Operational efficiency is best known as the ratio between business input and business output: the resources used versus the business outcome. Operational efficiency helps DevOps, operations, site reliability engineering (SRE), and other teams achieve their goals in the most effective way. 

In the 2021 Accelerate State of DevOps report, Google Cloud’s DevOps Research and Assessment (DORA) reported that teams who excel at modern operational practices are 1.4 times more likely to report greater software delivery and operational performance, and 1.8 times more likely to report better business outcomes.

Here are four ways to improve efficiency as part of your observability practice.   

1. Collect all telemetry in one place 

The four essential data types for observability telemetry are metrics, events, logs, and traces (MELT). You can read more about these in MELT 101. An observability platform gives you all of that telemetry data in one place. Service characterization ensures you have the right instrumentation to get the data to meet your observability objectives—service level agreements (SLA), monitoring customer experience, tracking compliance, and others. Teams can then take this data to quickly resolve issues and proactively identify ways to optimize performance. 

Get started: Instrument your entire stack with out-of-the-box integrations and quickstarts from New Relic.

2. Get everyone speaking the same language    

When it comes to observability, common language starts with naming conventions. This gives operations staff a common language to use with developers during incidents, reducing the time to triage, and addressing problems before they impact customers.

Get started: Establish a naming convention for your applications and use labels to help you search and filter tasks. You can use a naming convention such as: <environment>-<appname>-<language> to make it easier to spot patterns in your data. You can also use labels and categories to help organize your telemetry. 

3. Reduce the toil by making observability automatic     

Use automation as much as possible. Automating instrumentation is the first step. Control and configure your observability platform to prevent delay between data acquisition and realizing the value of that data. Called observability-as-code, automation lets you easily repeat, scale, and update observability resources. 

Get started: Use a provisioning tool such as Terraform to make packaged sets of resources—such as dashboards, alerts, and workloads—easily shared and deployed. 

4. Reign in tool sprawl   

With everything in one place, you’ll operate more efficiently. You’ll also reduce the operational burden, complexity, and cost of maintaining other tools and systems.

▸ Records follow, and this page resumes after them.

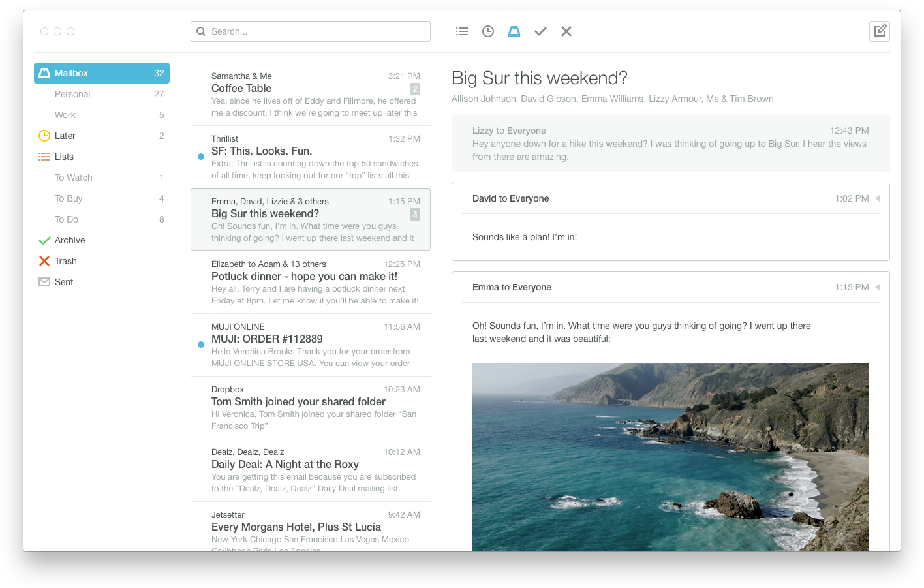Toggle unread dot on MUJI order email
This screenshot has height=588, width=924.
[201, 345]
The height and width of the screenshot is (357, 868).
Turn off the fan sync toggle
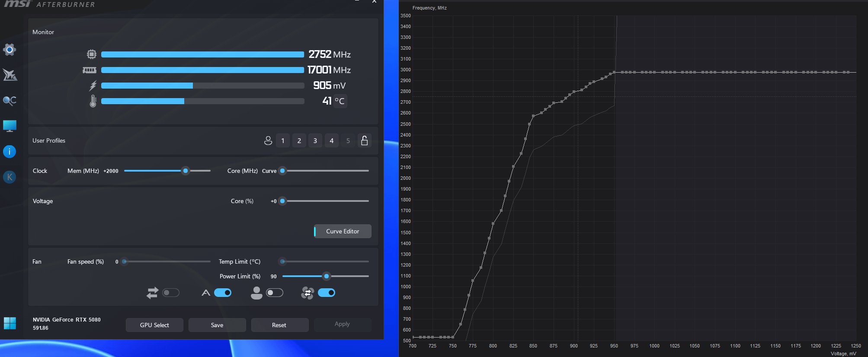click(x=327, y=293)
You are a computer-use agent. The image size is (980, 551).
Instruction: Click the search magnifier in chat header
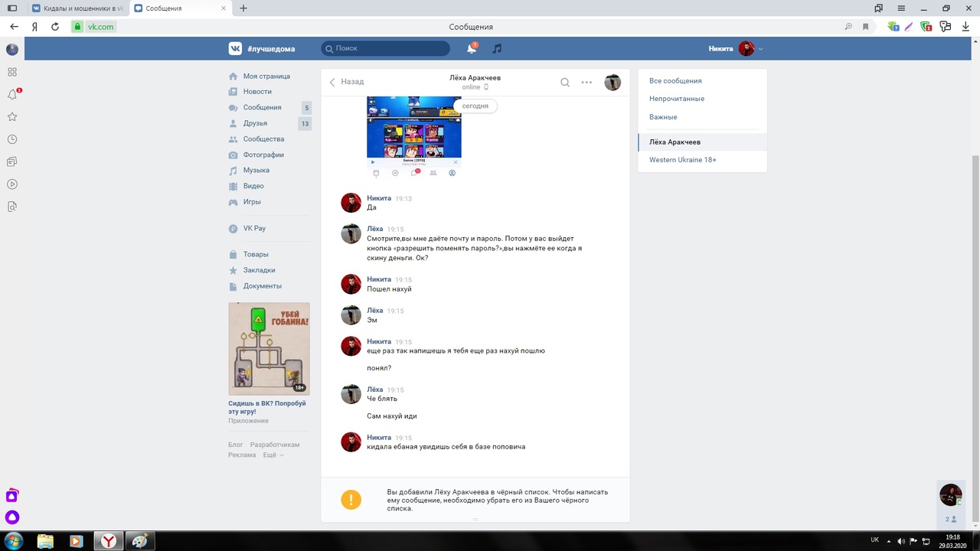[565, 83]
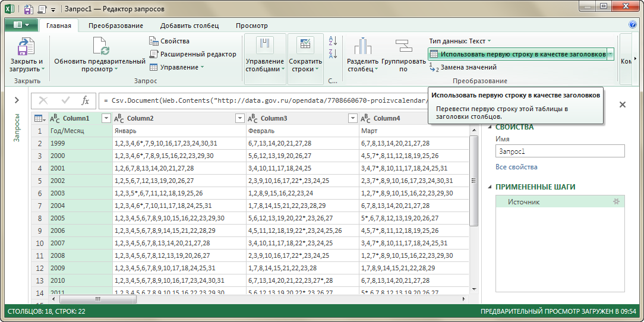Switch to the Преобразование tab
Screen dimensions: 644x322
click(116, 26)
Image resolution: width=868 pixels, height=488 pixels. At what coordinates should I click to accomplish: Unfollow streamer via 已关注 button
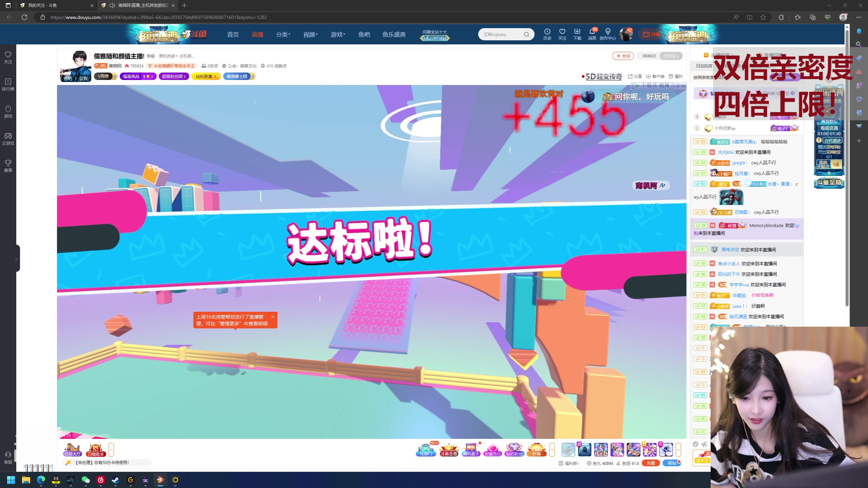tap(671, 56)
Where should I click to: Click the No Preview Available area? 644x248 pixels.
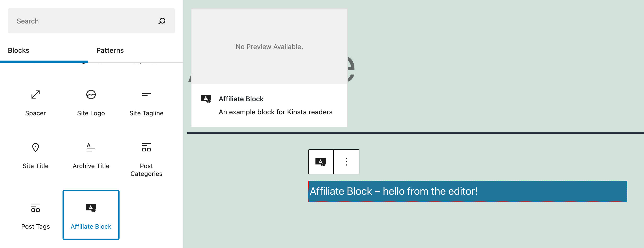pyautogui.click(x=269, y=47)
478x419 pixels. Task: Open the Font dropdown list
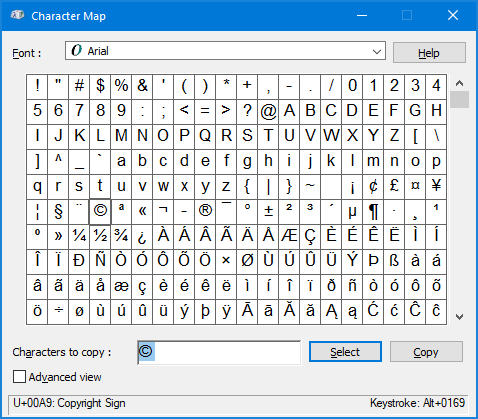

Built-in integrations for open source tools in your observability platform make it easy to have a single source of truth. Some ways to reign in tool sprawl include:  

  • Critically analyzing existing toolsets and use cases they support.
  • Strategically combining relevant data into your observability platform.
  • Removing tool and technology redundancies.

Get started: Plan, prepare, and execute a tool consolidation strategy, including alert standardization to consolidate your data.